The Cesky Terrier enjoys running and playing through a wooded area or open countryside. They also need a long daily walk on or off the lead, but always in a safe area. They are small, but will make a fairly good jogging companion. Ceskys have an average demand for exercise.

Life Expectancy

About 12-15 years.

Grooming


The Cesky should be trimmed regularly, leaving the hair long on the stomach and legs and around the face to form the moustache, beard, and eyebrows. For pet dogs it will need to be trimmed at least four times a year. Show dogs require more frequent grooming. Unlike most other terriers the Cesky is generally clipped with electric clippers, instead of being stripped. The longer hair needs to be brushed and combed at least twice a week, depending on the condition of the coat, to prevent tangles. Clip the excess hair between the pads of the feet and remove loose hair in the ear passages.
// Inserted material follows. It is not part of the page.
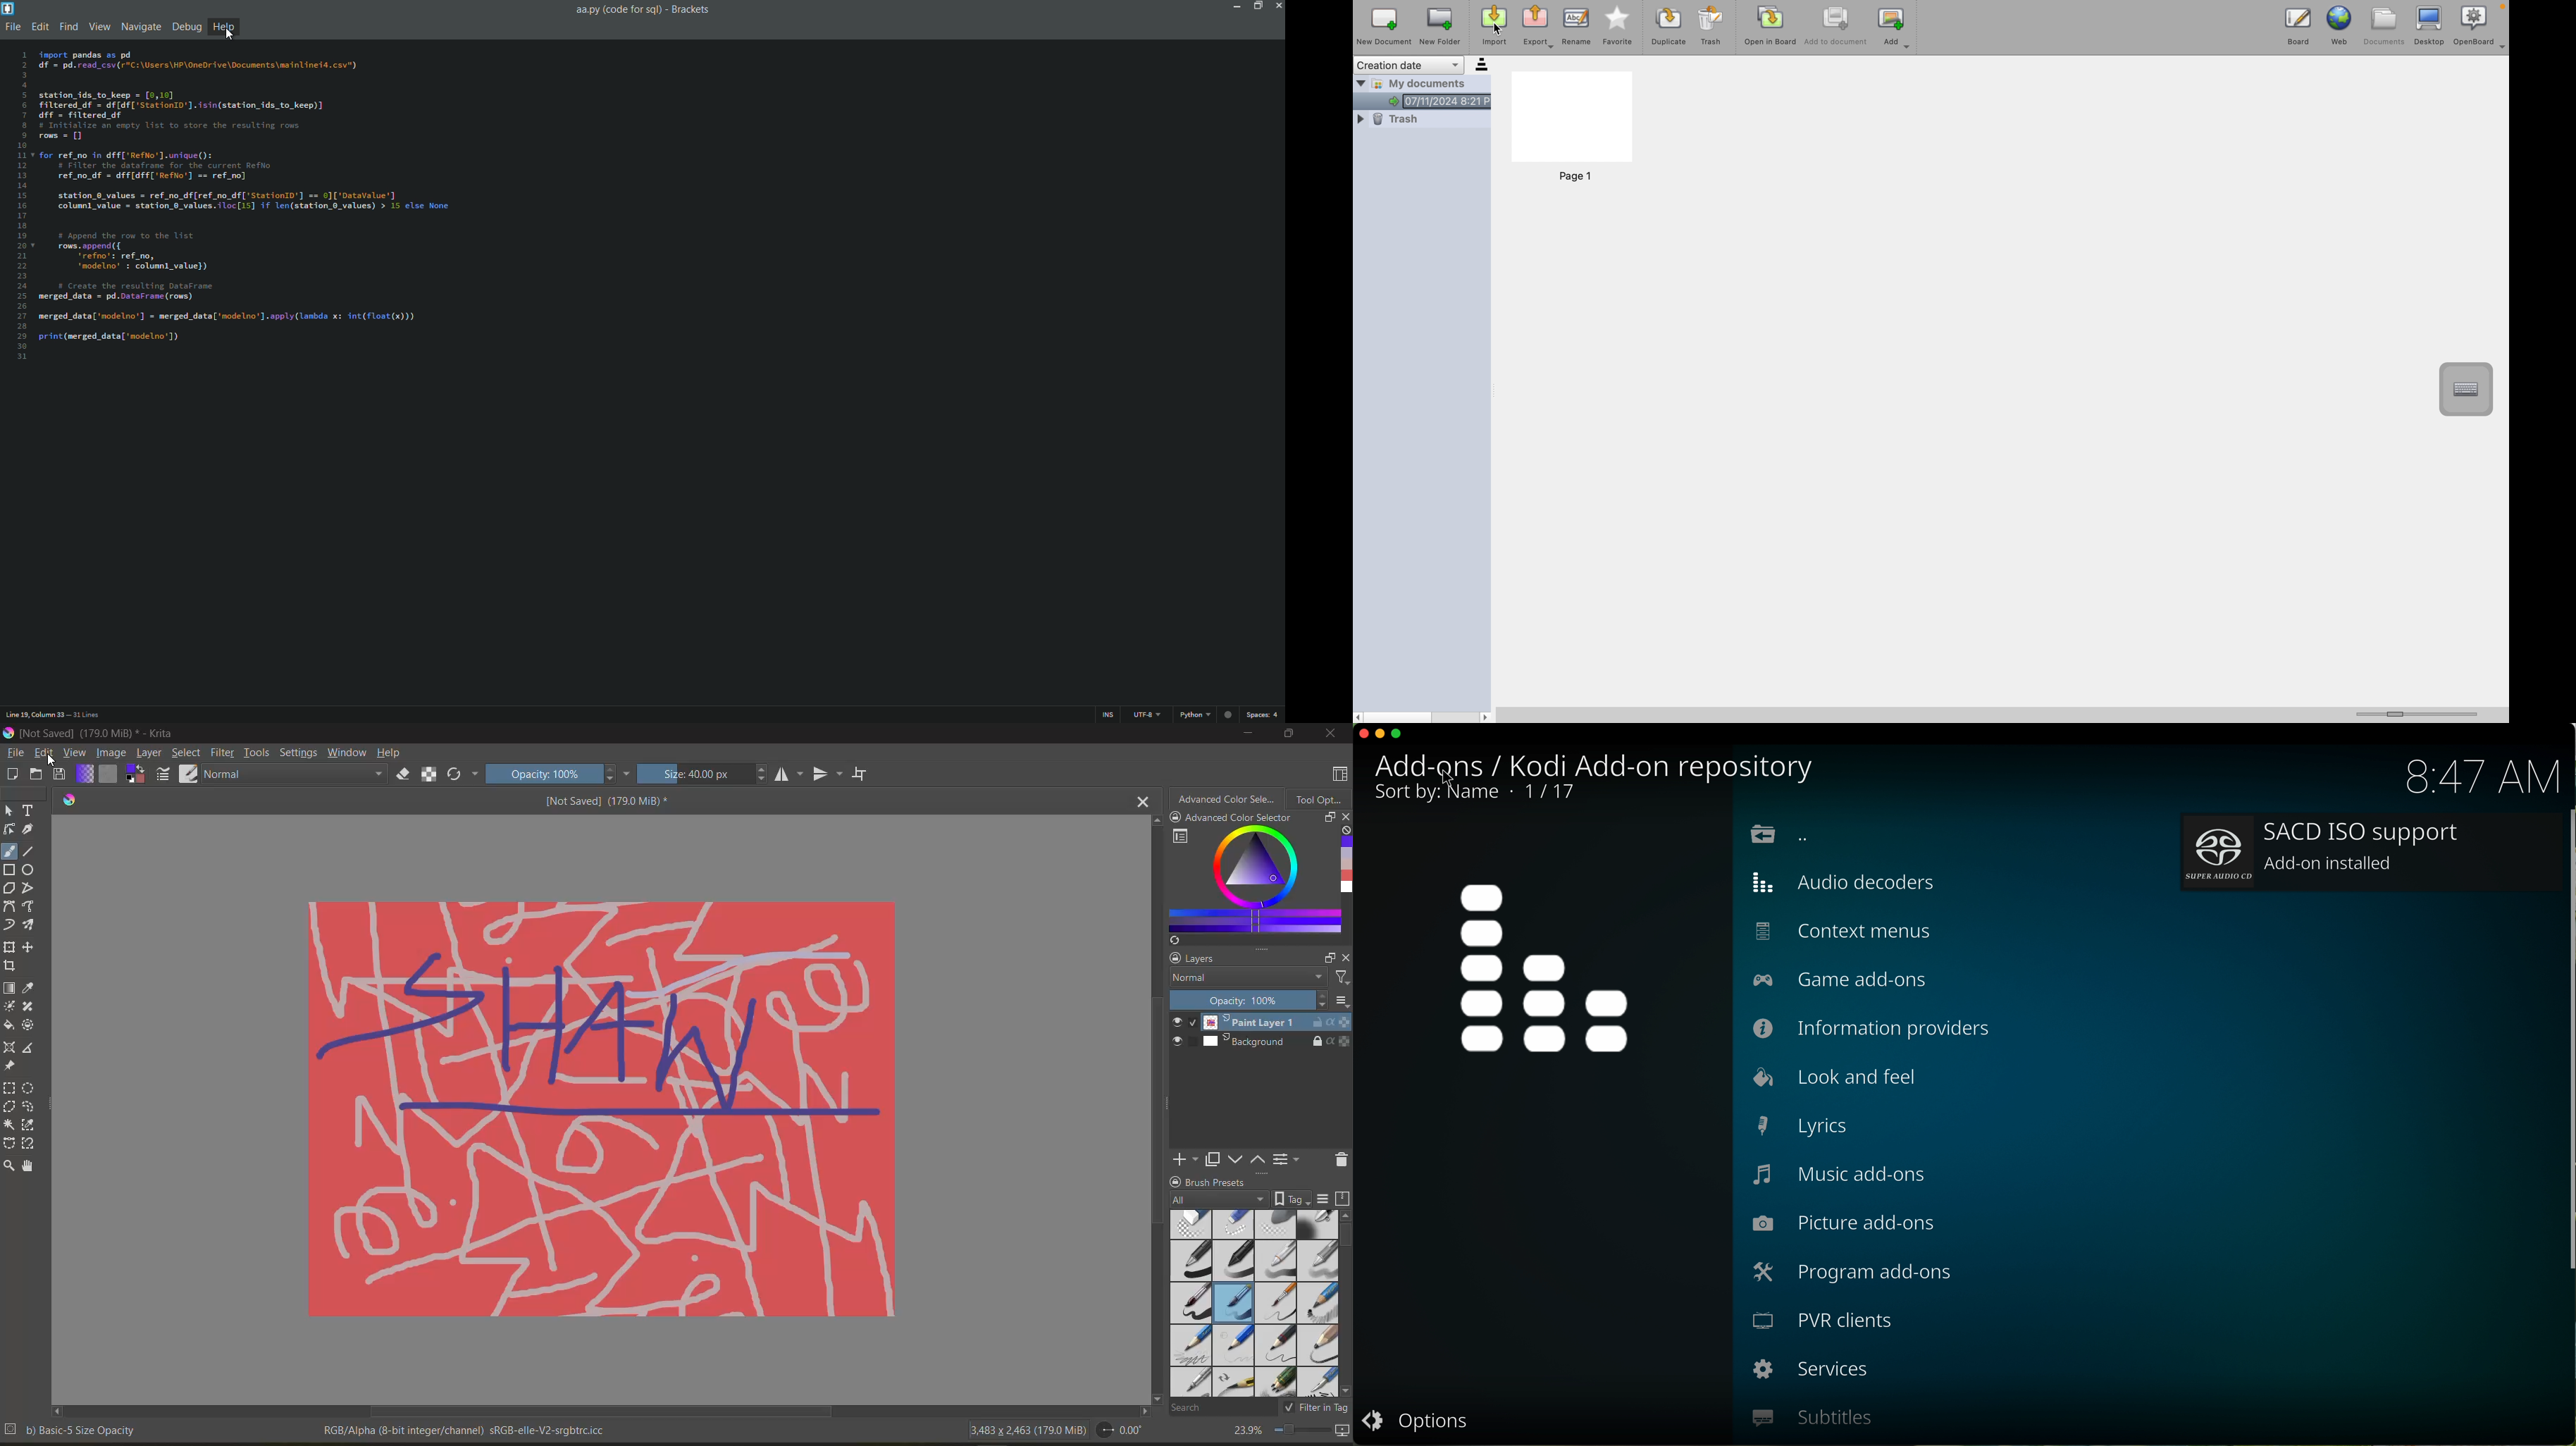 The width and height of the screenshot is (2576, 1456). What do you see at coordinates (1192, 715) in the screenshot?
I see `python` at bounding box center [1192, 715].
This breed sheds little to no hair.

Origin


A relatively new breed the Cesky Terrier was developed from crosses among the Sealyham, Scottish Terrier and possibly with the Dandie Dinmont. The dogs original developer was a Czechoslovakian breeder named Frantisek Horak who was successful at getting them recognized by the FCI in 1963. Mr. Horak's goal was to breed a dog whom was narrow enough to successfully get down into the dens and burrows to hunt rats, and fox. By the 1980s breeders felt the Cesky Terrier no longer looked like the dogs Mr. Horak bred, so they crossed them yet again with Sealyham Terriers. The breed was first imported to the USA in 1987 and to this day are quite rare. By 1993 there were said to be only about 150 Cesky Terriers in the USA. The breed may be shown at the National Cesky Terrier Club, rare breed shows, state kennel club and at some FCI and UKC shows. The Cesky Terrier is a good hunter, tracker, watch and guard dog.